**VORLIEGENDER TEXT**
Gedanken über Tango Unterricht | 5. Teil
Die ‚base‘ oder ‚paso basico‘ im parallelen Schrittsystem
In diesem Kapitel möchte ich über die sogenannte „8er-base“ im parallelen Schrittsystem schreiben, weil ich von Kommentatoren darauf angesprochen wurde und ich dieses leidige Thema mal in Bezug zum Tango Unterricht beleuchten möchte.
Warum ein traditionelles Relikt behandeln, das in der heutigen Tango-Tanz-Szene kaum noch Bedeutung hat? Weil es immer noch Tangoschulen geben soll, die diesen Schrittablauf als Grundschritt, als Basis für Tango betrachten.
Ich beziehe mich bei diesem Thema auf Gespräche und Unterricht bei der Generation der 50-60er Jahre wie Edurado Arquimbau, Antonio Todaro und Pepito Avellaneda, die diesen als Grundstock der Tango Ausbildung betrachteten und diesen „paso basico“ auch tanzten.

**AUFGABEN**
a: Beantworten Sie zum Text über Tango-Unterricht:
(i) Von wem kam laut Text die Anregung, über die „8er-base“ zu schreiben?
(ii) Als was betrachten manche Tangoschulen diesen Schrittablauf noch immer?
(iii) Als was betrachtete die Generation der 50-60er Jahre den „paso basico“?
b: Setzen Sie den Text über Tango-Unterricht im Anschluss an seinen letzten Satz fort.

**AUFGEFÜHRTE DATENSÄTZE**
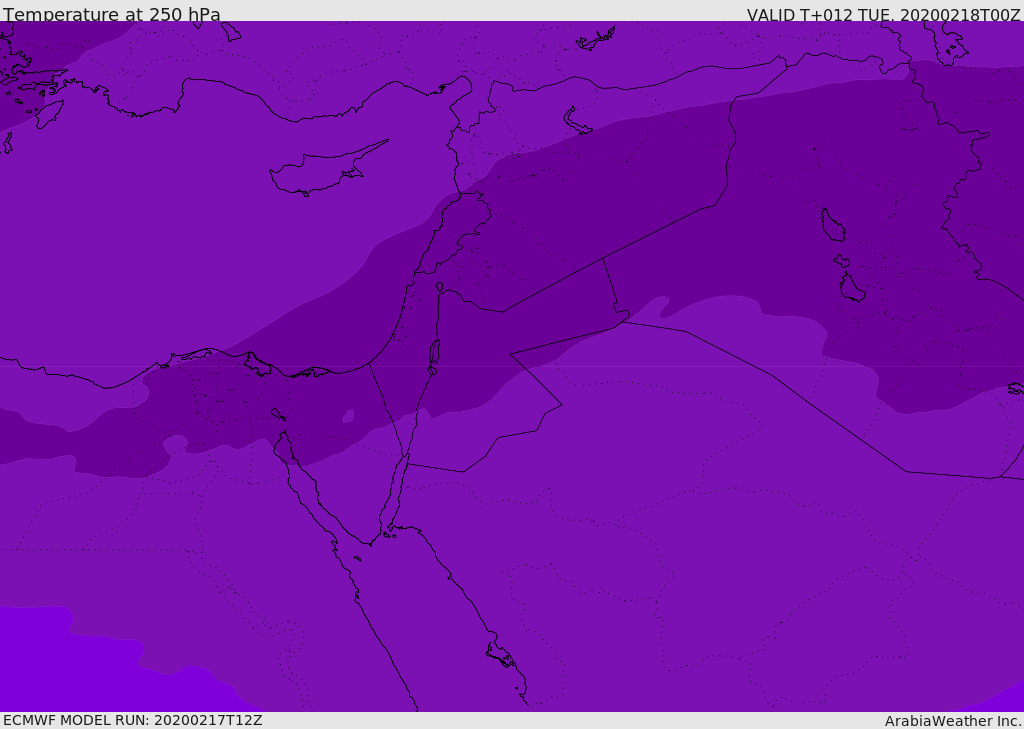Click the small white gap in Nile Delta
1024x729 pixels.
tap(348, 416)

==

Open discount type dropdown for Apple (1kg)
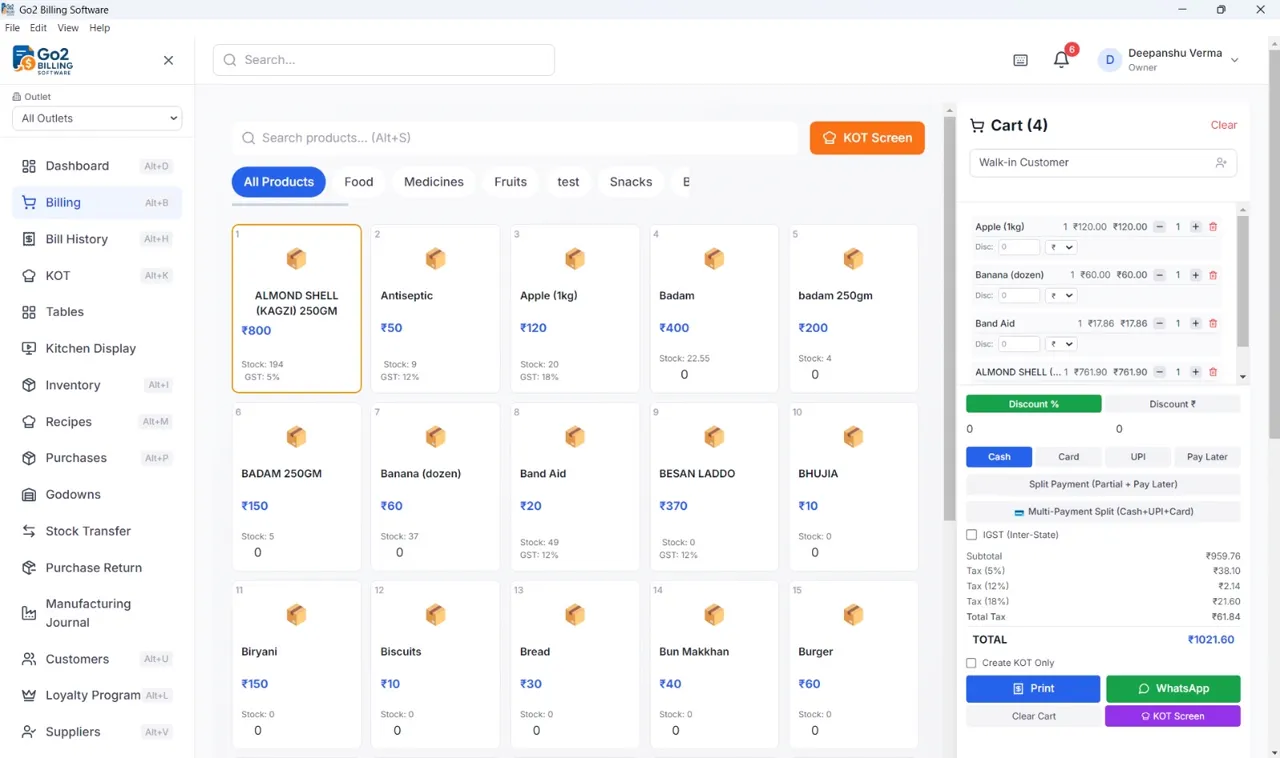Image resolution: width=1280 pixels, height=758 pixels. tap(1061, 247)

**ANTWORTEN**
a:
(i) Von Kommentatoren, die darauf angesprochen hatten.
(ii) Als Grundschritt, als Basis für Tango.
(iii) Als Grundstock der Tango Ausbildung.

b:
Eduardo neigte jedoch eher zu „base cruzada“ im gekreuzten Schrittsystem zu tanzen – für uns damals neu-, aber er wusste sehr viel über geschichtliche Entwicklungen des Tangos und hat mal im Düsseldorfer Tanzhaus mit deiner Partnerin Gloria einen Workshop über historische Tango-Stile gegeben. Daraus entstand eigentlich mein Interesse an historischen Entwicklungen, die ich 1995 in nächtelangen Unterhaltungen mit einem älteren Tänzer der 40er Jahre, Oscar Molinari, auf der Avenida de Mayo – frierend – erweitern konnte. Es ist eigentlich auch interessant, wie dieses Einkreuzen der Folgenden (in der 8-er Base paralleles Schrittsystem Position 4 in 5) eigentlich entstanden ist. Alle Erzählungen erschienen zusammen sehr schlüssig und auch geschichtlich sehr einleuchtend. Aber Vorsicht: was ist am Tango schon logisch?
La cruz maldita – das verfluchte „(Ein)Kreuzen“ der Folgenden zum Beispiel nicht! Aber dazu später mehr.
Vorbehalt:
Da eigentlich über geschichtliche Entwicklungen nur unter Vorbehalt geschrieben werden sollte, weil es eigentlich ja keine Zeitzeugen mehr gibt, bitte ich, diesen Artikel genauso – mit Vorsicht – zu behandeln. Und wenn jemand noch etwas dazu beitragen kann oder möchte, aus anderen Quellen, kann er/sie gerne im Kommentarteil schreiben. Ich bitte sogar darum.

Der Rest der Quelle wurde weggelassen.